“We choose not between Marx and Adam Smith but between the DMV and the Apple store,” Kevin D. Williamson writes at National Review Online, in a read-the-whole thing article:
I can walk out of the Apple store on Fifth Avenue in New York, which sees more visitors per day than any DMV office, with a couple thousand dollars’ worth of electronics without ever having to stand in line, much less fill out paperwork. When I found myself in need of an unexpectedly large sum of cash while out of the country a couple of years ago, one telephone call to American Express, lasting less than ten minutes, was all it took. Services such as Seamless and OpenTable have greatly simplified all sorts of commercial transactions, and services such as Uber have begun to disrupt longstanding cartels and monopolies on taxi services and other conveniences. Some services even make dealing with the government easier, such as the concealed-carry apps that use GPS to let you know whether you’re legally packing.
And Leviathan is not happy about that.
As noted above, I will go literally miles out of my way to avoid an interaction with the U.S. Postal Service, and I had very much been looking forward to becoming a customer of Outbox, the Austin-based tech startup offering a terrific service: You have your mail forwarded to Outbox, which then sorts and digitizes it for you, giving you the option of taking physical delivery of certain documents and ignoring others, for the princely sum of $5 a month. Customers loved it, Peter Thiel and other venture-capital giants invested in it, and — no surprise — the U.S. Postal Service shut it down. The Austin post office had agreed to a test run, but when the postmaster general caught a whiff of what they were up to thanks to media reports about the service’s success, he shut the cooperation down. Never mind the benefits of Outbox — happy customers, tons and tons of recycled paper, and, not least, the promise of relieving the USPS of the burden of actually moving many tons of paper across the country, in various petroleum-powered vehicles that so worry our environmentalist friends, only to see it directly deposited into the trash — the titans of junk mail did not want to end up in the physical equivalent of a spam filter.

▶ Entries shown
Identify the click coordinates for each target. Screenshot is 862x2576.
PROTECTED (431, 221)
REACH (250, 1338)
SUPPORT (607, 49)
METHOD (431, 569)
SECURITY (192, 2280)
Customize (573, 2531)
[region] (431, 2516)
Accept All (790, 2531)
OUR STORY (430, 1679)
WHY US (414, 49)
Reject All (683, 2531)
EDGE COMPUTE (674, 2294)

▶ Task set
1. In the passage about the DMV and the Apple store, what monthly fee did Outbox charge its customers?
2. Write the next part of the passage about the DMV and the Apple store, picking up after its last sentence.
The lines are not needed here.

▶ Your written answers
1. Outbox charged $5 a month.

2.
DMV Versus the Apple Store is a great analogy; it’s sort of an update of the speeches that Newt Gingrich was giving during the heady Contract With America days of 1994 and 1995, when he would hold up in one hand a vacuum tube, and in the other a microchip. As he explained, vacuum tubes were still in use in some FAA-regulated Air Traffic Control towers in America. And as the Obamacare-supporting New York Times noted this past December, there are agencies in the federal government still using floppy disks, thus making reality out of the only temporarily satiric cover from the Obamacare-supporting New Yorker of the previous month. The New Yorker cover depicted a nervous-looking Carney carefully inserting a floppy into a CRT-equipped Oval Office PC, Mr. Obama on Gordon Gekko’s brick-sized cell phone, and the hopeless Kathleen Sebelius standing between them doing nothing but crossing her fingers, thus anticipating her eventual termination. (But not before the classic reverse-Alinsky moment when she was photographed holding a copy of Web Sites for Dummies and reacting in shock and horror like a distaff Dracula being handed the Bible.)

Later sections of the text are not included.